One take, double speed
The track itself has an emotional weight to it. It did not need a complicated storyline or twenty locations. It needed presence.
Director Curtis set one rule early on:
we do this in one take.
The core of the video is a single camera move, starting close on her face, then slowly pulling out as the performance opens up. It is simple on paper, brutal in reality, because you have nowhere to hide. No cutaway, no backup angle if you lose it halfway.
On top of that, NYDU was five months pregnant at the time and hiding it from everyone, which made holding the performance, the timing and the energy through a one take, double speed run even more intense.
To get that dreamy slow motion feel without losing her connection to the track, we shot the main performance in double speed. That meant:
The song blaring twice as fast in the studio
NYDU performing in time at that speed
Every camera move needing to be locked in and repeatable
When you watch the final cut, her movements feel fluid and slightly slowed, but her lip sync is perfect. That is the payoff of shooting at double speed and nailing it in a single take.
Building the ending in ultra slo mo
To keep the visual from feeling like one long shot and nothing else, we layered in B roll and movement towards the end of the track.
We shot extra details and motion in ultra high frame rate, so they play back in proper slow motion, hair movement, fabric, hands, little moments that show the tension and release in the song.
These cut into the final chorus and tail, giving the video an extra lift without taking away from that core, locked in one take performance.
Feminine, fierce and fully her
Everything about this piece was built around the essence of NYDU as an artist:
Feminine on her own terms
Fierce without pretending to be someone else
Clean and focused so the performance does the talking
We used soft touches of electric and soft pinks and reds in the lighting to balance and contrast against the space, wrapping her in this full body halo of femininity, defiance and strength. The lighting and camera are there to frame that energy, not fight it, so the whole video leans on her presence in that one take.
Social first, not social only
Yes, this lives perfectly on social.

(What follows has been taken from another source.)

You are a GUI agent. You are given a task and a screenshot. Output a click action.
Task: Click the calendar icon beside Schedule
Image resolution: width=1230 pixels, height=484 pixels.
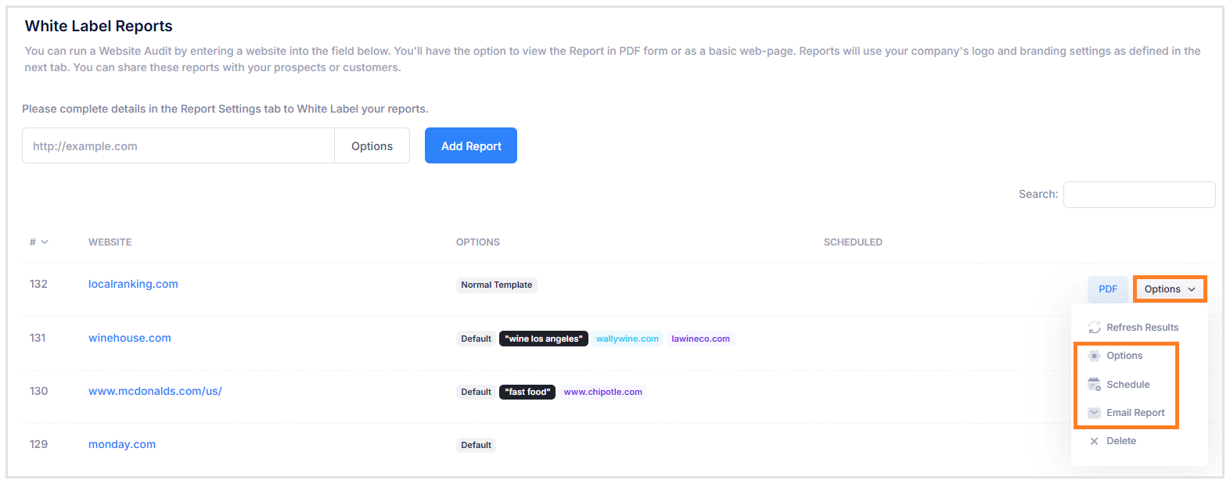(1095, 385)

It is framed for the feed, cut down cleanly for TikTok and Reels and grabs attention in the first seconds.
But it is also a music video in its own right. It can sit on YouTube, in an EPK, on a website, in a press kit. It does not fall apart when you take it out of the scroll.
That is the whole point of how we approached this:
Start from the brief. Respect it. Then look at how far it can go if you stop thinking in basic TikTok clips and start thinking like an artist who deserves full scale treatment.
For NYDU, that meant one studio, one take, double speed, pink driven lighting and a performance that feels like a statement, not filler between releases.